# bird fursuit



## rufusdawg (May 15, 2017)

I am thinking of getting a burd fursuit but I am having some problems. The main is, what species!!! I have a far better list of what I don't want than what I want.

I like hawks and eagles but there are just so dang many of them when you add in the mix all the gryphin fursuits. I don't like having a fursuit that just gets lost in the crowd.

I don't like loud colors so anything like a tropical species is out.

I don't want something like a long leg or beak species. I like short beaks.

If my fursona was actually a bird this would be so much easier!


----------



## Aces (May 15, 2017)

Look at small, common birds- a lot of them are actually really spectacular when you give them the time of day.

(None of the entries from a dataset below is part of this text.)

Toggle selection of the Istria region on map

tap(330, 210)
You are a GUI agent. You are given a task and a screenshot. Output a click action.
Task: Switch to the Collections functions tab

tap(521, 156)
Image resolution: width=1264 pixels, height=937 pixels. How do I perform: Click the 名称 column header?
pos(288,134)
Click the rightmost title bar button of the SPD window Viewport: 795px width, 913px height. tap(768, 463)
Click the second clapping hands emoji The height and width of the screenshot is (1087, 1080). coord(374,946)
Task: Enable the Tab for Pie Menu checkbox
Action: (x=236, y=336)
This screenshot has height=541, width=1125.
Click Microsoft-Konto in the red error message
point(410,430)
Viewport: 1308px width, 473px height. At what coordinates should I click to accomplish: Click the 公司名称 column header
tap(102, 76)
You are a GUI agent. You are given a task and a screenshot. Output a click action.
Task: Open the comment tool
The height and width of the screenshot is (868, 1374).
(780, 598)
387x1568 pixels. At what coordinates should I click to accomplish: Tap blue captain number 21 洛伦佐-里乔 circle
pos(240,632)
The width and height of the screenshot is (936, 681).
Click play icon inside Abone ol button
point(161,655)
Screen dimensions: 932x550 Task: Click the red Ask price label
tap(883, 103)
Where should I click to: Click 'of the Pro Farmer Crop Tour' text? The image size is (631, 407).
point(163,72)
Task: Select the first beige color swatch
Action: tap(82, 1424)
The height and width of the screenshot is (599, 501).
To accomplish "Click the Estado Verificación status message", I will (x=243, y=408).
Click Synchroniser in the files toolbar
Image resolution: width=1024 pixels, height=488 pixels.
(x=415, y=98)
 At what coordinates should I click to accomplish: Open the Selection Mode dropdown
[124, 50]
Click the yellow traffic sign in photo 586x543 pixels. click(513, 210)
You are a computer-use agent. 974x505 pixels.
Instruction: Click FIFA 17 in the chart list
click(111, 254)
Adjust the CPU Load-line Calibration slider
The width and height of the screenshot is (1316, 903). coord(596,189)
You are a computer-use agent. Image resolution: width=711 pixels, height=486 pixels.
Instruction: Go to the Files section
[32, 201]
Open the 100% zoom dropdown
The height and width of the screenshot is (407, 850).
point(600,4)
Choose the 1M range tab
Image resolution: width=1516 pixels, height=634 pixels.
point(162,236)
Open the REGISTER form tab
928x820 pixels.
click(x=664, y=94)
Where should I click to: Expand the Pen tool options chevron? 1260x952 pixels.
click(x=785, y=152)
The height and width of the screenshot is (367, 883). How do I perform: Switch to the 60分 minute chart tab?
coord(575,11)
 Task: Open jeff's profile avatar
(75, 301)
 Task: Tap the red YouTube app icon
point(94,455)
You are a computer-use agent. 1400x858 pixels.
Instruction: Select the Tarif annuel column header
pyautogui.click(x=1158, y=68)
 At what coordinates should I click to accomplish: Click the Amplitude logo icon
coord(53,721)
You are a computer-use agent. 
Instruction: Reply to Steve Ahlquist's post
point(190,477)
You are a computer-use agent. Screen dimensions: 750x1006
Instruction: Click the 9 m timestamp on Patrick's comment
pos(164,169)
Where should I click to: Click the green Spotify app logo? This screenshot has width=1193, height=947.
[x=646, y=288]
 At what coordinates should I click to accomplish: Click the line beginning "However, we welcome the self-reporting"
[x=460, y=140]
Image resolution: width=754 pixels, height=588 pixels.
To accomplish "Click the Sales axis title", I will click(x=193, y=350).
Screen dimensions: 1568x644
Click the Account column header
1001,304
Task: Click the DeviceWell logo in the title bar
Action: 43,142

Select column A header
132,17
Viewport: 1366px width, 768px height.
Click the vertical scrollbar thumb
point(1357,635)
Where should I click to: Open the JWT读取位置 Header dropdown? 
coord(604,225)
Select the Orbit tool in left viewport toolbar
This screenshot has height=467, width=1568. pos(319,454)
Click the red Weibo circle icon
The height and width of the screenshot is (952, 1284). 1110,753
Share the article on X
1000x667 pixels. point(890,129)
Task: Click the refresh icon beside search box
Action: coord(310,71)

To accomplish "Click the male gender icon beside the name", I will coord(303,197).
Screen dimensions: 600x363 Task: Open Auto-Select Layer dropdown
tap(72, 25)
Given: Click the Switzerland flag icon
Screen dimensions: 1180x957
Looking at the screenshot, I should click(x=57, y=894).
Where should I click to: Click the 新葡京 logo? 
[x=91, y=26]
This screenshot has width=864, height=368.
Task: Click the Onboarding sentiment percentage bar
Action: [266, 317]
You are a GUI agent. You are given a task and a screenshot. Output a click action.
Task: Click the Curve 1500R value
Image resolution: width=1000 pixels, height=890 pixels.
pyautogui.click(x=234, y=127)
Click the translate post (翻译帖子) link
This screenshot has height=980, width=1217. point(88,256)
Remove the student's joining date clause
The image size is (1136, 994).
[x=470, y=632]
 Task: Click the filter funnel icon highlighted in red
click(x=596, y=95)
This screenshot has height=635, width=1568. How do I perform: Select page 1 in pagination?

European and Purple starlings are quite lovely little birds, with distinctive colors that aren't all that gaudy. The stellar and Eurasian jays are also beautiful and intelligent. Drongoes have a crow-like look, but with various intriguing feature feathers, from crests to foot-long flag tailfeathers. If blue isn't your thing, also look into Waxwings. They look pretty sleek and scifi up close and are actually a bit notorious for getting drunk AF if you want to play a party animal.


----------



## OakenheelTheWolf (May 15, 2017)

Somethin like this then?


----------



## Wolveon (May 15, 2017)

What about this?


----------



## Belatucadros (May 15, 2017)

Actually bird fursuits are quite rare, so they always stand out!
Try finding a bird website that has a "library" of all the different species and find one you like!


----------